Long before Donald Trump was elected president, housing analysts took a dim view of proposals to clamp down on immigration.
With Trump’s victory at the polls, policy analysts now believe a more restrictive immigration policy is coming, although they say Trump’s campaign promise to deport every undocumented immigrant in the country would be practically impossible to achieve.
Trump has already appeared to move away from a pledge to deport more than 11 million illegal immigrants, saying the focus would be initially on removing people with criminal records. The new goal of the administration appears to be the removal of roughly two to three million undocumented immigrants.
Randy Capps, director of research, U.S. programs, for the Washington, D.C.-based Migration Policy Institute, said the administration would be hard pressed to execute a deportation on that scale within the next five years, noting lengthy backlogs in the immigration courts and a record number of asylum seekers.
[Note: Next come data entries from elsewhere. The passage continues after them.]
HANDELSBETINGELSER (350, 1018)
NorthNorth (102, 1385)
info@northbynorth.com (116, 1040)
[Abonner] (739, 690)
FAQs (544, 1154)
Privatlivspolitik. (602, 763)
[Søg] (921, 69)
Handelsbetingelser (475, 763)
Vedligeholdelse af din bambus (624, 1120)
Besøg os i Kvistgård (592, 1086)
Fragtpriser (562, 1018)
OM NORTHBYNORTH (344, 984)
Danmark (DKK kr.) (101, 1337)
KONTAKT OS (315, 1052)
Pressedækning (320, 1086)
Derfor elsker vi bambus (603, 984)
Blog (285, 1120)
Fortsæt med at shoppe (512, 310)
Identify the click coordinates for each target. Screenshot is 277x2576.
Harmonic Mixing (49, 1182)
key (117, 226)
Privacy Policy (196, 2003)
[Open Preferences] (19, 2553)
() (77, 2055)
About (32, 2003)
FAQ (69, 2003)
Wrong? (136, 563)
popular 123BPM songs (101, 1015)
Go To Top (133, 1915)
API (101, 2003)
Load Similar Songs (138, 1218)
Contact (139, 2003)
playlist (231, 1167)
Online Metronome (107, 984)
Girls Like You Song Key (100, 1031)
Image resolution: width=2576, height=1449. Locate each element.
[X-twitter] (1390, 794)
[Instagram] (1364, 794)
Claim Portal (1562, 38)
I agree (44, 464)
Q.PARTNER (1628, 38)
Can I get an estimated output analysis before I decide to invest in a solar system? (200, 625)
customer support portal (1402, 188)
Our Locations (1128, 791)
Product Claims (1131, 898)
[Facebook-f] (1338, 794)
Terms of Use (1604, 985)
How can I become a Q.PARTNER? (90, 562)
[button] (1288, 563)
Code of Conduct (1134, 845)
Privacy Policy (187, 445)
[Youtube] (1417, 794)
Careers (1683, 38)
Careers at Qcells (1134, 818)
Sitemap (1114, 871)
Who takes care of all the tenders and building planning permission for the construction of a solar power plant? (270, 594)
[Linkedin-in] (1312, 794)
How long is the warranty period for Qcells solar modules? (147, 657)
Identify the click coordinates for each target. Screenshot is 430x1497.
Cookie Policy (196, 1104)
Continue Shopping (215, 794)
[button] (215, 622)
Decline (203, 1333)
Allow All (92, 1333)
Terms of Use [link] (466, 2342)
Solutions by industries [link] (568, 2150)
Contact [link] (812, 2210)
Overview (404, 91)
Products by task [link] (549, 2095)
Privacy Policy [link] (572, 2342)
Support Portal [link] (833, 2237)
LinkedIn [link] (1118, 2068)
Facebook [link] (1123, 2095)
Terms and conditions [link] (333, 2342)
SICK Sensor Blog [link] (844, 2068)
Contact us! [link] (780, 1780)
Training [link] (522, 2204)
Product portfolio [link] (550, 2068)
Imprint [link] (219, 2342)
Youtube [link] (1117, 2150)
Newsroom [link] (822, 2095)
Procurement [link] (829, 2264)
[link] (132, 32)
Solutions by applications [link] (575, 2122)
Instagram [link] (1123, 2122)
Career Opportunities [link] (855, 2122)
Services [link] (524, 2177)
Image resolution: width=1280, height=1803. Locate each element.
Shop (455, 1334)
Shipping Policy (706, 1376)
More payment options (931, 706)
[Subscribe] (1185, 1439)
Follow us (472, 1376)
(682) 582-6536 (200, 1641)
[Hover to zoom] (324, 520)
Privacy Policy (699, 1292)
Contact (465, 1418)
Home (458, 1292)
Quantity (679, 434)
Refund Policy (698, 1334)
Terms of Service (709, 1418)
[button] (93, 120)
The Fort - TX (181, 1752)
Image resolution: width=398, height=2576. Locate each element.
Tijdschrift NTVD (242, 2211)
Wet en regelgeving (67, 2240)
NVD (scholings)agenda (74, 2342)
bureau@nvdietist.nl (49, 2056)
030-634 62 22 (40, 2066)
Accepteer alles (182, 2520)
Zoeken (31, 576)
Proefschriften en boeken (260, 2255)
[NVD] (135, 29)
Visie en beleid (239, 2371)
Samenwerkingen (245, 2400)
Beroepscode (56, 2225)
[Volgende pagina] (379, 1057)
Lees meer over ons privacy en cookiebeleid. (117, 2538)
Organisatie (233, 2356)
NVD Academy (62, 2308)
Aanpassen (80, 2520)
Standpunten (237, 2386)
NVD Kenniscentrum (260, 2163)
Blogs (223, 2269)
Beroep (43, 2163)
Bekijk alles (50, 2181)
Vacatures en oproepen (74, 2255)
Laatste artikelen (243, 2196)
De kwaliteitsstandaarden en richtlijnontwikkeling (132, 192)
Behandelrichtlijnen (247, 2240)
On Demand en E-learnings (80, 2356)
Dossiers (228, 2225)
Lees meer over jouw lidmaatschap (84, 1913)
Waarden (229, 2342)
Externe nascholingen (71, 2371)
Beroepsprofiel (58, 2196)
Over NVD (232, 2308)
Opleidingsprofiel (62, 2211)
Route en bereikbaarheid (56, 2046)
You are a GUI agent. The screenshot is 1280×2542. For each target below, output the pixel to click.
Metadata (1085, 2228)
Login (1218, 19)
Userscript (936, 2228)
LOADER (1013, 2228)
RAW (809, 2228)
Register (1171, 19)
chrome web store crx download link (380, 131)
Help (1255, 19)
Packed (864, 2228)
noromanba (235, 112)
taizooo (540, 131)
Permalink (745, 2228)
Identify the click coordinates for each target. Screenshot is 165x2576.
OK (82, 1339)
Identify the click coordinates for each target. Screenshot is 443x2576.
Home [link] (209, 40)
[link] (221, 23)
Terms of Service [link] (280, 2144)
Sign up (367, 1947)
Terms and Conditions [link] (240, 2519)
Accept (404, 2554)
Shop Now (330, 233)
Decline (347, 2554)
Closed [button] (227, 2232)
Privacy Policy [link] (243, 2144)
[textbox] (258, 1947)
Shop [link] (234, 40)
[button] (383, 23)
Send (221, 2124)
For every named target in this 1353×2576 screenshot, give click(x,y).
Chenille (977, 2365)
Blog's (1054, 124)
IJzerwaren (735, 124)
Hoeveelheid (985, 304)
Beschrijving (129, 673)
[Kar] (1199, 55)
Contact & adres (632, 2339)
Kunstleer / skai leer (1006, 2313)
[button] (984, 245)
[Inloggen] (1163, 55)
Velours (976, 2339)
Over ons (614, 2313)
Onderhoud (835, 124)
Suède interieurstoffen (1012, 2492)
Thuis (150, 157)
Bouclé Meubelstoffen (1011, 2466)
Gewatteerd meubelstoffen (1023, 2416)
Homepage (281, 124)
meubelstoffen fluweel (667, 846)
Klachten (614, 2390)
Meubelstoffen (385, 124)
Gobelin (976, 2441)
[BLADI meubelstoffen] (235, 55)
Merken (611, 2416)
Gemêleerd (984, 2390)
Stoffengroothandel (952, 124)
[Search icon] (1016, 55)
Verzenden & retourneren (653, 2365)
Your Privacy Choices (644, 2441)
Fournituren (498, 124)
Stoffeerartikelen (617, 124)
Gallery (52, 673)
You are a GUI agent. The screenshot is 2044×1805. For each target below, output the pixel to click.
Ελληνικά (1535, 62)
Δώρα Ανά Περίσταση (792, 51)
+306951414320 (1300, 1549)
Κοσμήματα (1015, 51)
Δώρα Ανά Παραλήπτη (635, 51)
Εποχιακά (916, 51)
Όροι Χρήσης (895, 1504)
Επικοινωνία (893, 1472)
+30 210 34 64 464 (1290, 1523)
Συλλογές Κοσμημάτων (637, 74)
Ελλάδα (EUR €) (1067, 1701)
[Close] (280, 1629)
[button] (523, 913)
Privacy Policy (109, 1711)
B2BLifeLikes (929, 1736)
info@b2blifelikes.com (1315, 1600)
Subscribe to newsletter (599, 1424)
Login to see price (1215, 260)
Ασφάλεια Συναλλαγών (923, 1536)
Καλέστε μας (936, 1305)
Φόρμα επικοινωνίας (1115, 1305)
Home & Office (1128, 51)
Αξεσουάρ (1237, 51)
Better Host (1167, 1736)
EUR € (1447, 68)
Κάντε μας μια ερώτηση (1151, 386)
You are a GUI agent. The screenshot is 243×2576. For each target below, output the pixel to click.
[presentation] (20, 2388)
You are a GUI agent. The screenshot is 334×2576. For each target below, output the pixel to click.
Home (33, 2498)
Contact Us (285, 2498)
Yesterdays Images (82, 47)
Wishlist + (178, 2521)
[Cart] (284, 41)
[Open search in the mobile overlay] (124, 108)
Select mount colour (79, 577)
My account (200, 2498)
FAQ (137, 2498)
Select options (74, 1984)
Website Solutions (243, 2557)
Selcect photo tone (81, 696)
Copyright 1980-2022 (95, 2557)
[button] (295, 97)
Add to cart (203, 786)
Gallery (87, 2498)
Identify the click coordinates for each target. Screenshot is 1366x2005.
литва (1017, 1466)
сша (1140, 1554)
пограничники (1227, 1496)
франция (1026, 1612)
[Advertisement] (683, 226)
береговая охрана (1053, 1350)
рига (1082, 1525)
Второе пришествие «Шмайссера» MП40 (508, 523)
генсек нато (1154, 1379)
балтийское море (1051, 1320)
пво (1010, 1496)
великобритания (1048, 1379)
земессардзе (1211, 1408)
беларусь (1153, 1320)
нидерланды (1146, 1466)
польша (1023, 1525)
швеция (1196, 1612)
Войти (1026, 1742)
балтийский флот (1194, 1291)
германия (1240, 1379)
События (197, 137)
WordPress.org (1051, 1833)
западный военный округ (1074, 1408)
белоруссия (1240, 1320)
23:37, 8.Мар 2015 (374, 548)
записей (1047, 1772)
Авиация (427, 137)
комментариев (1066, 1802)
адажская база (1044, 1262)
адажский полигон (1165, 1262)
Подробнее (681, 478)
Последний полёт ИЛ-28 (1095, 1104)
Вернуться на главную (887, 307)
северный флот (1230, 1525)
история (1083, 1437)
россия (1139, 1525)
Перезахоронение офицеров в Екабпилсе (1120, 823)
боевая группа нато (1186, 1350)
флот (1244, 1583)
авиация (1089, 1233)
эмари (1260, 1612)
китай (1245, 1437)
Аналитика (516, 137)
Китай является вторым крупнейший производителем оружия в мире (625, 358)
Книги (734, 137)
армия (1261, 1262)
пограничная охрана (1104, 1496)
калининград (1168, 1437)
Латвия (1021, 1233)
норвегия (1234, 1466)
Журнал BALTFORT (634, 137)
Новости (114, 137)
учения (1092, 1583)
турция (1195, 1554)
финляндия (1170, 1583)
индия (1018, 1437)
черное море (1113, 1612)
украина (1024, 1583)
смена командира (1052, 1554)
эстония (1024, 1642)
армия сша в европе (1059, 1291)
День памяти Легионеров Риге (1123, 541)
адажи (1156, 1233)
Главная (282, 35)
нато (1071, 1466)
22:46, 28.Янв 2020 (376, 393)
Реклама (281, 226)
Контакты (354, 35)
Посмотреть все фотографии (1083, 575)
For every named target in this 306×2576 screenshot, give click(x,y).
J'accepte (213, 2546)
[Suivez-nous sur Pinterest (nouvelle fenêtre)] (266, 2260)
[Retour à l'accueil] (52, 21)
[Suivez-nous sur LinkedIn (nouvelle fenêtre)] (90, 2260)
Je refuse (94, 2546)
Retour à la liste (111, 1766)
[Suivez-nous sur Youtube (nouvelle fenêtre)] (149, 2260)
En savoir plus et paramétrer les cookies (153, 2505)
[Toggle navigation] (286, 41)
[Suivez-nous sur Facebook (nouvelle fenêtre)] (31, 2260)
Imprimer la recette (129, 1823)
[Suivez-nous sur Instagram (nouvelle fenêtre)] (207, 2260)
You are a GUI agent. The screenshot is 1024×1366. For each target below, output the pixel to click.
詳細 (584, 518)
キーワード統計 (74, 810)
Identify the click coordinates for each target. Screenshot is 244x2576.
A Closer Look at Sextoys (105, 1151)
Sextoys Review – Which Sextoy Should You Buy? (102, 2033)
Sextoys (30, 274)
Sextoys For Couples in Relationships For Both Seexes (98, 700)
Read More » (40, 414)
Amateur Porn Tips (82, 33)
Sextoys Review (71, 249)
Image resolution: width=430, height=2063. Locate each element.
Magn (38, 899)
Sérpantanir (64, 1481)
Trump also opposes releasing people who are awaiting immigration hearings. Consequently, thousands more people would have to be held in detention centers.
Under the Obama administration, deportations peaked in fiscal 2012 at 409,849 people, of whom 180,970 were removed from areas of the country that are not part of the U.S./Mexican border region, according to the U.S. Immigration and Customs Enforcement. People apprehended at the border can be administratively removed by the border patrol, while interior deportations are more challenging than border removals and involve the courts and due-process procedures, Capps said.
In fiscal 2015, the total number of deportations fell to 235,413 people, of which 69,478 were deported from the nation’s interior.
“Even if they tried to get back to the peak of the Obama administration’s deportations — about 200,000 per year from the U.S. interior and 400,000 in total including the border — they would still have a hard time getting back to that level because they would be further clogging the immigration courts,” Capps said.
“The amount of money that it would take to hire enough immigration judges, build court rooms, build detention facilities for a big deportation effort would be really large,” he added. “Congress would have to appropriate a lot more funding for these activities.”
Capps noted that there are other problems with a mass deportation. For one thing, the undocumented immigrant population has tended to be more stable and less prone to move between the borders, establishing roots within the communities. Studies suggest that in Arizona, for example, more than two thirds of the undocumented immigrants have lived in the U.S. for 10 years, and 20 percent have resided in the country for 20 years.
“It is a much more stable, permanently residing population than it used to be,” Capps said.
Impact on housing
Housing analysts haven’t altered their view that mass deportations and adopting a policy that restricts the flow of new legal immigrants could be harmful to the housing market, especially in states with large numbers of immigrant populations, such as California, Texas and Florida. Fewer immigrants means less demand for single-family homes and apartments. U.S. Census Bureau data in 2010 suggested that 1.2 million immigrants enter the country as permanent residents each year.
Based on that Census figure, the National Association of Home Builders (NAHB) estimated that immigrants would occupy more than two million apartment units, more than 1.2 million homes and purchase 900,000 homes over a 10-year period starting in 2012.
Immigrants also are crucial for the supply of new homes. In 2015, NAHB said immigrants accounted for 28 percent of all the workers in the construction trades and are particularly important in the home-construction industry. Home builders have reported labor shortages since the recovery
Undocumented immigrants form a large share of the overall workforce in the construction industry, representing an estimated 14 percent of all construction workers, according to a 2013 study from the Pew Research Center.
Gary Acosta, chief executive officer and co-founder of the National Association of Hispanic Real Estate Professionals, told Scotsman Guide News that Trump’s immigration policies as outlined so far would be harmful to the market, and to families.
“All these things I realize are very political in nature, but I think sometimes people don’t really understand what the consequences of a very extreme response to immigration could possibly be,” Acosta said. “A very aggressive move to deport or eliminate this population without a real plan on how we are going to replace that labor, without the potential understanding of what the consequences are in terms of breaking up families and so forth, it would have a very disruptive effect on our economy and especially the housing market.”
Acosta said Trump will likely ramp up deportations and build a portion of the wall along the southern border. However, he also expects the new president to continue to soften his stance as the practical obstacles and economic consequences of a massive deportation effort become clear.
“The thing about Trump is that he is a construction guy,” Acosta said. “He is a builder, and he is a hotel guy. So, he knows how important this labor force is. So, I think, at the end of the day, people take different paths to get elected.
“There are certainly people in Trump’s inner circle that feel strongly about immigration, but I think, when push comes to shove, he is going to have to take a more pragmatic approach.”